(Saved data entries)
########################################

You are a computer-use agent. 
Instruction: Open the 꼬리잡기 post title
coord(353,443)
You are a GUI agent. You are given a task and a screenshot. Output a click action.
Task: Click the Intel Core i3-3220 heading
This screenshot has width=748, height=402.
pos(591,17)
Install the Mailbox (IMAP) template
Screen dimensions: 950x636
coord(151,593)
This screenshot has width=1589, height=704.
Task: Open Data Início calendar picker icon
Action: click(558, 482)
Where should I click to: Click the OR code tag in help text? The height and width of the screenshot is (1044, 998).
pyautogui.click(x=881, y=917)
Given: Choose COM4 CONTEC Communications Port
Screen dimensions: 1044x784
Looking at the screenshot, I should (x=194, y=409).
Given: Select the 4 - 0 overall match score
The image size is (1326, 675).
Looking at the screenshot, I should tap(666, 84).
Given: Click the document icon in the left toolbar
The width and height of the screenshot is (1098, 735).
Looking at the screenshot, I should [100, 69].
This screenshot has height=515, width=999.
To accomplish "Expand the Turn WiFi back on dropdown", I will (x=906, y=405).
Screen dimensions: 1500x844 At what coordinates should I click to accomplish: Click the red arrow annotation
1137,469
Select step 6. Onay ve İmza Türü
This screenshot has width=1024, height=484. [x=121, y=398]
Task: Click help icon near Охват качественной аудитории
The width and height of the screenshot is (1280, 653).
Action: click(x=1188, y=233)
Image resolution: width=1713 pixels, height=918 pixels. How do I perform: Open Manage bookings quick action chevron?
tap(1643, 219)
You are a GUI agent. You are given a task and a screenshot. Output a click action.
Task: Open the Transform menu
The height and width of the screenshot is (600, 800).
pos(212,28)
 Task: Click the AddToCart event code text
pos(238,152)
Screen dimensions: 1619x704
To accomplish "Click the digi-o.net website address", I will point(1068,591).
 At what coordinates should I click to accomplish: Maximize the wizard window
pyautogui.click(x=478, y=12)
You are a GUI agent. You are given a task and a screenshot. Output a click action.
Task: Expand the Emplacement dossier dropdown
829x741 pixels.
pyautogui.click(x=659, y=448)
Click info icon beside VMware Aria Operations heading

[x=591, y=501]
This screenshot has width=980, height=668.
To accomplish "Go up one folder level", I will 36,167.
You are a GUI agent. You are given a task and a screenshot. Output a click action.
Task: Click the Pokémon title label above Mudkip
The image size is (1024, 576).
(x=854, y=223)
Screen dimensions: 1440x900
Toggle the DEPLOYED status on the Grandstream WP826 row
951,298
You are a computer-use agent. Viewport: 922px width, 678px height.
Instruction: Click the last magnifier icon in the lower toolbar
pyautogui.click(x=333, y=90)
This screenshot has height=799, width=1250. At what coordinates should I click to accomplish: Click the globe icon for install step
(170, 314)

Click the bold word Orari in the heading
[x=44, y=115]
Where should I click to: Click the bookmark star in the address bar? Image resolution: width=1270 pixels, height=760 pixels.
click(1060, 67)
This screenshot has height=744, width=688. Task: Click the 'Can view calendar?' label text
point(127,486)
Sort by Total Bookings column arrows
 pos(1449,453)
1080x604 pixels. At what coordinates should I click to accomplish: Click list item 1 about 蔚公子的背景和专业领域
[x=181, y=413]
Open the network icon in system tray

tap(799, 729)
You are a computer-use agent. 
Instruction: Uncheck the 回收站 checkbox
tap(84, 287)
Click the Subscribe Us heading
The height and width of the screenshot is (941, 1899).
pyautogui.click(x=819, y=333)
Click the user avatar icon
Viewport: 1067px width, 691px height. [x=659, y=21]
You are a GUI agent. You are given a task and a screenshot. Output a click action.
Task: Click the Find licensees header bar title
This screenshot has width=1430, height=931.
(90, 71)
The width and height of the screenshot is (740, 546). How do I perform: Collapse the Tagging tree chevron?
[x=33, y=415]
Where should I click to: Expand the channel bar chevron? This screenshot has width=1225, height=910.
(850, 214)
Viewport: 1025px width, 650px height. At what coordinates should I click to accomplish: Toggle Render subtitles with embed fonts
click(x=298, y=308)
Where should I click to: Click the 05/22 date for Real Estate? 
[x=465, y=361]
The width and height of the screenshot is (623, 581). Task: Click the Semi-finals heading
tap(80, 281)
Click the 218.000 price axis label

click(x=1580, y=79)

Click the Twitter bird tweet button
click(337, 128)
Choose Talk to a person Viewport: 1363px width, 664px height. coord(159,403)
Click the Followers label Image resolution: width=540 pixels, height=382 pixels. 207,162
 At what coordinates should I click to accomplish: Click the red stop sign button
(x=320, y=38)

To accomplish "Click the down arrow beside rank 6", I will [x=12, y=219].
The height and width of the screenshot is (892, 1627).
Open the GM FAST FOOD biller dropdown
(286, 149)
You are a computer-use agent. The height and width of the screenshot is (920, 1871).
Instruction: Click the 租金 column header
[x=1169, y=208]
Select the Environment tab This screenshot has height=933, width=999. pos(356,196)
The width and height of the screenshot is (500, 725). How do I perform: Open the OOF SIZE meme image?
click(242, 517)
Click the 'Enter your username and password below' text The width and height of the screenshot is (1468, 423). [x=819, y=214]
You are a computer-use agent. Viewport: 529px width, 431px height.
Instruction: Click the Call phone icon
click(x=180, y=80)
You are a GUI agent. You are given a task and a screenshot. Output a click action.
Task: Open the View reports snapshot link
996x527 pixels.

########################################

→ Instructions for the task
Each record must be repeated exactly as it is.

→ Reply
You are a computer-use agent. 
Instruction: Open the 꼬리잡기 post title
coord(353,443)
You are a GUI agent. You are given a task and a screenshot. Output a click action.
Task: Click the Intel Core i3-3220 heading
This screenshot has width=748, height=402.
pos(591,17)
Install the Mailbox (IMAP) template
Screen dimensions: 950x636
coord(151,593)
This screenshot has width=1589, height=704.
Task: Open Data Início calendar picker icon
Action: click(558, 482)
Where should I click to: Click the OR code tag in help text? The height and width of the screenshot is (1044, 998).
pyautogui.click(x=881, y=917)
Given: Choose COM4 CONTEC Communications Port
Screen dimensions: 1044x784
Looking at the screenshot, I should (x=194, y=409).
Given: Select the 4 - 0 overall match score
The image size is (1326, 675).
Looking at the screenshot, I should tap(666, 84).
Given: Click the document icon in the left toolbar
The width and height of the screenshot is (1098, 735).
Looking at the screenshot, I should [100, 69].
This screenshot has height=515, width=999.
To accomplish "Expand the Turn WiFi back on dropdown", I will (x=906, y=405).
Screen dimensions: 1500x844 At what coordinates should I click to accomplish: Click the red arrow annotation
1137,469
Select step 6. Onay ve İmza Türü
This screenshot has width=1024, height=484. [x=121, y=398]
Task: Click help icon near Охват качественной аудитории
The width and height of the screenshot is (1280, 653).
Action: click(x=1188, y=233)
Image resolution: width=1713 pixels, height=918 pixels. How do I perform: Open Manage bookings quick action chevron?
tap(1643, 219)
You are a GUI agent. You are given a task and a screenshot. Output a click action.
Task: Open the Transform menu
The height and width of the screenshot is (600, 800).
pos(212,28)
 Task: Click the AddToCart event code text
pos(238,152)
Screen dimensions: 1619x704
To accomplish "Click the digi-o.net website address", I will point(1068,591).
 At what coordinates should I click to accomplish: Maximize the wizard window
pyautogui.click(x=478, y=12)
You are a GUI agent. You are given a task and a screenshot. Output a click action.
Task: Expand the Emplacement dossier dropdown
829x741 pixels.
pyautogui.click(x=659, y=448)
Click info icon beside VMware Aria Operations heading

[x=591, y=501]
This screenshot has width=980, height=668.
To accomplish "Go up one folder level", I will 36,167.
You are a GUI agent. You are given a task and a screenshot. Output a click action.
Task: Click the Pokémon title label above Mudkip
The image size is (1024, 576).
(x=854, y=223)
Screen dimensions: 1440x900
Toggle the DEPLOYED status on the Grandstream WP826 row
951,298
You are a computer-use agent. Viewport: 922px width, 678px height.
Instruction: Click the last magnifier icon in the lower toolbar
pyautogui.click(x=333, y=90)
This screenshot has height=799, width=1250. At what coordinates should I click to accomplish: Click the globe icon for install step
(170, 314)

Click the bold word Orari in the heading
[x=44, y=115]
Where should I click to: Click the bookmark star in the address bar? Image resolution: width=1270 pixels, height=760 pixels.
click(1060, 67)
This screenshot has height=744, width=688. Task: Click the 'Can view calendar?' label text
point(127,486)
Sort by Total Bookings column arrows
 pos(1449,453)
1080x604 pixels. At what coordinates should I click to accomplish: Click list item 1 about 蔚公子的背景和专业领域
[x=181, y=413]
Open the network icon in system tray

tap(799, 729)
You are a computer-use agent. 
Instruction: Uncheck the 回收站 checkbox
tap(84, 287)
Click the Subscribe Us heading
The height and width of the screenshot is (941, 1899).
pyautogui.click(x=819, y=333)
Click the user avatar icon
Viewport: 1067px width, 691px height. [x=659, y=21]
You are a GUI agent. You are given a task and a screenshot. Output a click action.
Task: Click the Find licensees header bar title
This screenshot has width=1430, height=931.
(90, 71)
The width and height of the screenshot is (740, 546). How do I perform: Collapse the Tagging tree chevron?
[x=33, y=415]
Where should I click to: Expand the channel bar chevron? This screenshot has width=1225, height=910.
(850, 214)
Viewport: 1025px width, 650px height. At what coordinates should I click to accomplish: Toggle Render subtitles with embed fonts
click(x=298, y=308)
Where should I click to: Click the 05/22 date for Real Estate? 
[x=465, y=361]
The width and height of the screenshot is (623, 581). Task: Click the Semi-finals heading
tap(80, 281)
Click the 218.000 price axis label

click(x=1580, y=79)

Click the Twitter bird tweet button
click(337, 128)
Choose Talk to a person Viewport: 1363px width, 664px height. coord(159,403)
Click the Followers label Image resolution: width=540 pixels, height=382 pixels. 207,162
 At what coordinates should I click to accomplish: Click the red stop sign button
(x=320, y=38)

To accomplish "Click the down arrow beside rank 6", I will [x=12, y=219].
The height and width of the screenshot is (892, 1627).
Open the GM FAST FOOD biller dropdown
(286, 149)
You are a computer-use agent. The height and width of the screenshot is (920, 1871).
Instruction: Click the 租金 column header
[x=1169, y=208]
Select the Environment tab This screenshot has height=933, width=999. pos(356,196)
The width and height of the screenshot is (500, 725). How do I perform: Open the OOF SIZE meme image?
click(242, 517)
Click the 'Enter your username and password below' text The width and height of the screenshot is (1468, 423). [x=819, y=214]
You are a computer-use agent. Viewport: 529px width, 431px height.
Instruction: Click the Call phone icon
click(x=180, y=80)
You are a GUI agent. You are given a task and a screenshot. Output a click action.
Task: Open the View reports snapshot link
996x527 pixels.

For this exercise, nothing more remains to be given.